The Brother 782, which I currently use, costs around 62k to get started. It has been a marvelous machine for me so far. It has its issues, issues just like every piece of equipment, but they are minor, and Brother is working to correct them to make the machine perfect. The ink is expensive if you are not buying in bulk. I find that it costs less to print o. The Brother than it did my Epson based machines, however the daily maintenance cost is between $12-$15. 

The Epson based machines are between 12-20k, so they are the cheapest to get into. The ink is cheaper, but it uses almost twice as much per print, so the per print cost is the same if not higher. They put out incredible detail. The reason I chose to move away from the Epson based units was the print did not last as long or feel as good as the Brother. 
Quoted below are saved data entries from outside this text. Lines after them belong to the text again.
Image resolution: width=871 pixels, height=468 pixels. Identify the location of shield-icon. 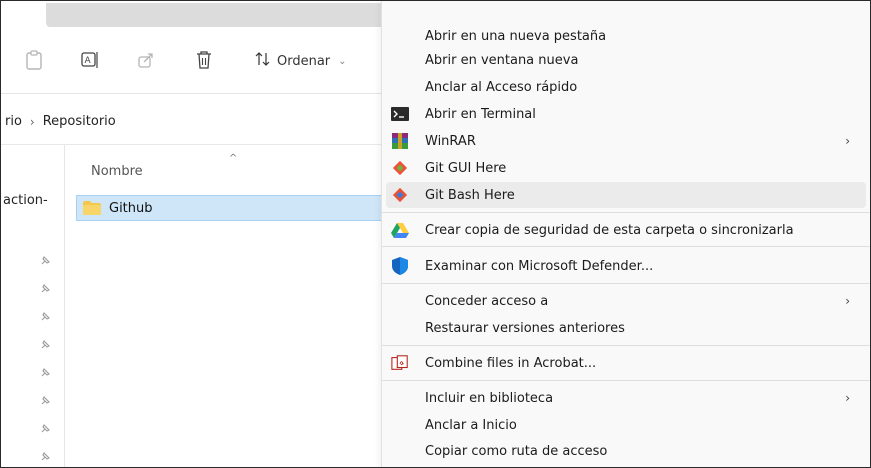
(400, 266).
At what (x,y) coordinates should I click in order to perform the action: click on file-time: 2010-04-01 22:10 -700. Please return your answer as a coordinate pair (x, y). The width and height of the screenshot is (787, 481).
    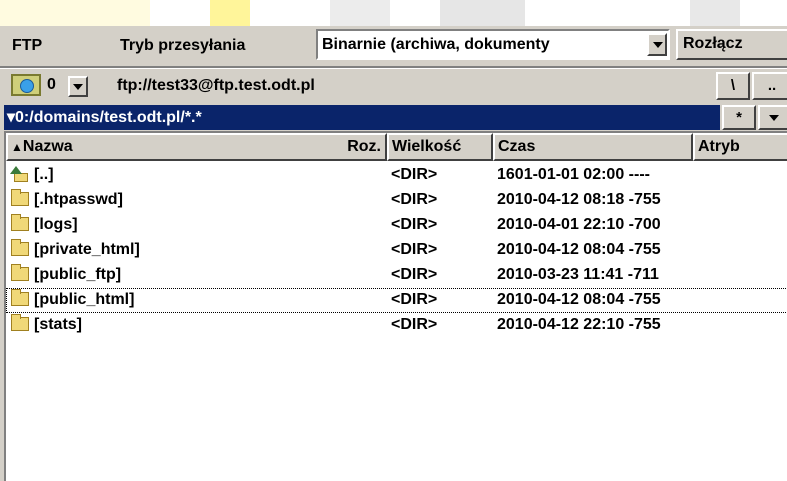
    Looking at the image, I should click on (579, 224).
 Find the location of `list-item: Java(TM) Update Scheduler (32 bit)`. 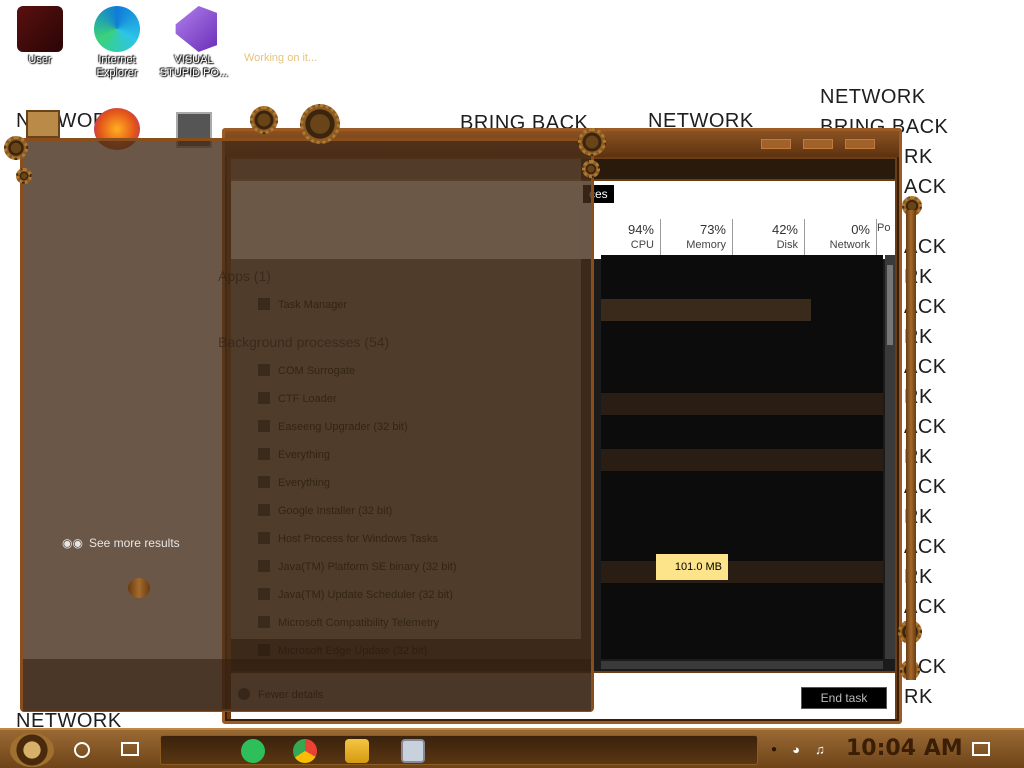

list-item: Java(TM) Update Scheduler (32 bit) is located at coordinates (356, 596).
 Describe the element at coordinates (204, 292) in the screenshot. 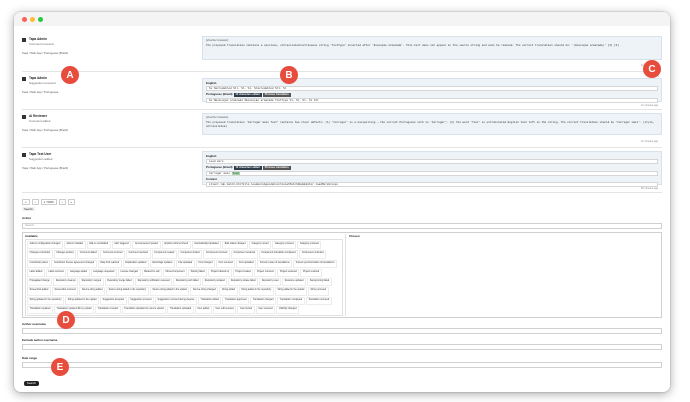

I see `action-option: Source string changed` at that location.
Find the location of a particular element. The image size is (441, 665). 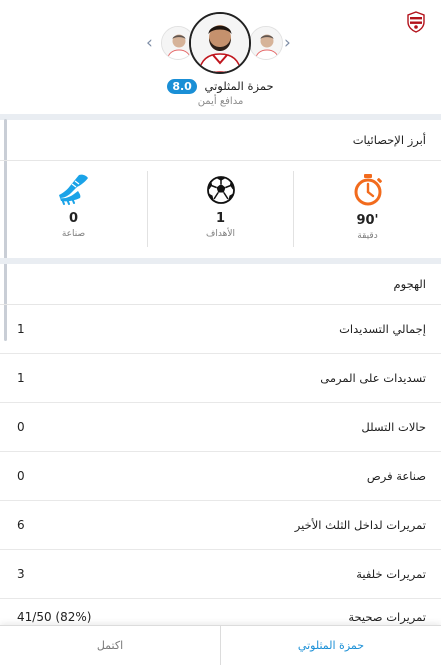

All the units require a pretreatment to be sprayed on the garment before printing with white ink, so this factors into cost as well.

The cost to print a shirt depends on the size of the print, the coverage of the print, and whther it need white ink. A 10x12 on a white shirt will cost less than a quarter. However that same 10x12 on a black shirt with full coverage, could cost $3. If it has only 50% coverage, it could cost $1. 

The best thing to do is post specific artwork on the forum, and let some of the members give you an estimate of what it costs on their machine. 

Make sure you search the forum for bagged inks, and read all of the info. This is the most critical information by far.*


What size designs do you need to print? This will make a difference on what printer you need*

And do you know for sure you will be producing over 1000 shirts a month right off the bat, or will you ramp up to that? If you think you might start out at 10-15 per day, you should consider contracting out to a fulfillment service at first. You don't lose much margin, and if the business does not take off like you thought, then you are not out the huge investment. Plus you can spend the time marketing and making sales (the only thing that REALLY matters), not printing shirts.*

Hope his helps!

Printzilla


----------



## MagnumGrafX (Nov 6, 2007)

I currently have a 6 color 4 station manual press and am thinking about selling everything & buying a DTG printer. I know it's fairly inexpensive to run this press but was wondering about the DTG printers. My problem is time, the screens are so time consuming, it's just me & my wife and the embroidery & vinyl printer are ever so busy. I have to do the artwork for the shirts regardless, just thought it may eliminate a bunch of time that I wouldn't be doing with the DTG. Thanx for any & all input


----------